──────── PROVIDED ENTRIES

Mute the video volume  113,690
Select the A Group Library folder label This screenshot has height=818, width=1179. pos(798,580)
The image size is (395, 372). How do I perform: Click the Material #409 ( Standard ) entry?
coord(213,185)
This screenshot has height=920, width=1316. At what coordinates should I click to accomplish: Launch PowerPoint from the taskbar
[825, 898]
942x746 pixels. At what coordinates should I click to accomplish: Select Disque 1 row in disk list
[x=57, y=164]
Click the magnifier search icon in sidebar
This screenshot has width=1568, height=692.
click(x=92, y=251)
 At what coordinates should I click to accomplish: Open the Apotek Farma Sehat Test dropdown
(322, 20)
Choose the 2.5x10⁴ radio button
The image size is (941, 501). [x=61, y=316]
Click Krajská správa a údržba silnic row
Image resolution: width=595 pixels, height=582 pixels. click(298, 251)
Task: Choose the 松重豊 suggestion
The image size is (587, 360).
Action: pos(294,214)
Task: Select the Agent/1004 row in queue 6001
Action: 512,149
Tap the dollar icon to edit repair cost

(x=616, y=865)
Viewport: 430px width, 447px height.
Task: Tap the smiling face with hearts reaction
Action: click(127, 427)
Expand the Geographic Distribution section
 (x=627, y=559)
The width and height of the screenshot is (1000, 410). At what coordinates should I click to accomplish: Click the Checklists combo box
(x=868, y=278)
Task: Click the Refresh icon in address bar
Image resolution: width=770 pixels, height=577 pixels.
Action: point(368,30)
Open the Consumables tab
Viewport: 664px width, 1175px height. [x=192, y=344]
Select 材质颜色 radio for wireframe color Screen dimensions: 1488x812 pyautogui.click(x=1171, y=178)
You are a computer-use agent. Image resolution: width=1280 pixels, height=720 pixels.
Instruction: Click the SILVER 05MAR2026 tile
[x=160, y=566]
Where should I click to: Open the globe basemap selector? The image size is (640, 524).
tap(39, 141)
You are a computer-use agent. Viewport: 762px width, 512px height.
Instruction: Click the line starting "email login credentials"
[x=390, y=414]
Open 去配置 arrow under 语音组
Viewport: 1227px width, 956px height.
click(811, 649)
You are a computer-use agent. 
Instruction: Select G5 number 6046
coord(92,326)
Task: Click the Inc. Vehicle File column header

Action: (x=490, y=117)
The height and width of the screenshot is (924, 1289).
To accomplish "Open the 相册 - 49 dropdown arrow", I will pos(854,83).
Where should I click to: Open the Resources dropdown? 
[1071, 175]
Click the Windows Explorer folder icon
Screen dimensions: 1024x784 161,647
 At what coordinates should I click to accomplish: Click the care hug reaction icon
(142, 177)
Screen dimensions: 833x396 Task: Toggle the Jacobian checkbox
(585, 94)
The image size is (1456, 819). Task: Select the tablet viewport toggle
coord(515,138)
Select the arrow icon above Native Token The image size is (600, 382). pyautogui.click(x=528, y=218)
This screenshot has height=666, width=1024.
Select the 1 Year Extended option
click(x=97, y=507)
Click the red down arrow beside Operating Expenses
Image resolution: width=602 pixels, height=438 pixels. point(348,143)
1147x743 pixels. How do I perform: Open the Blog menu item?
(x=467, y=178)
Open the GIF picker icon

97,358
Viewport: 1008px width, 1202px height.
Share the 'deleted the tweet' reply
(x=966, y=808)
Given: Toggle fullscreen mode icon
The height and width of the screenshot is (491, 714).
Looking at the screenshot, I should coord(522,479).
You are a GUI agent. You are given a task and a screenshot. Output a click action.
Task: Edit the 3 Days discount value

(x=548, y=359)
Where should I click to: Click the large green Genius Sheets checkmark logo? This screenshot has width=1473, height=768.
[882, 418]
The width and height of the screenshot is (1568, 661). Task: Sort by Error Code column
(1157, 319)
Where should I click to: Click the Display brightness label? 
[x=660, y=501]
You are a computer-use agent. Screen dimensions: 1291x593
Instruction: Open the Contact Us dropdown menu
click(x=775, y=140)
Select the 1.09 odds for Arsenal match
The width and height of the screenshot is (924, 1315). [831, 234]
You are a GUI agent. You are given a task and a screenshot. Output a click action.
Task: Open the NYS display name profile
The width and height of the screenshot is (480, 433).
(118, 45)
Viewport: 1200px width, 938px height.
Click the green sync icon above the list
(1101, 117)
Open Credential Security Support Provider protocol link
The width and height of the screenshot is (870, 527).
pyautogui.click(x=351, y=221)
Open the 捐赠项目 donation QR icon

────────────────

TRY IT:
Write down how many lines of the data above contain the word "computer", with nothing else.

THE COMPLETED TASK:
4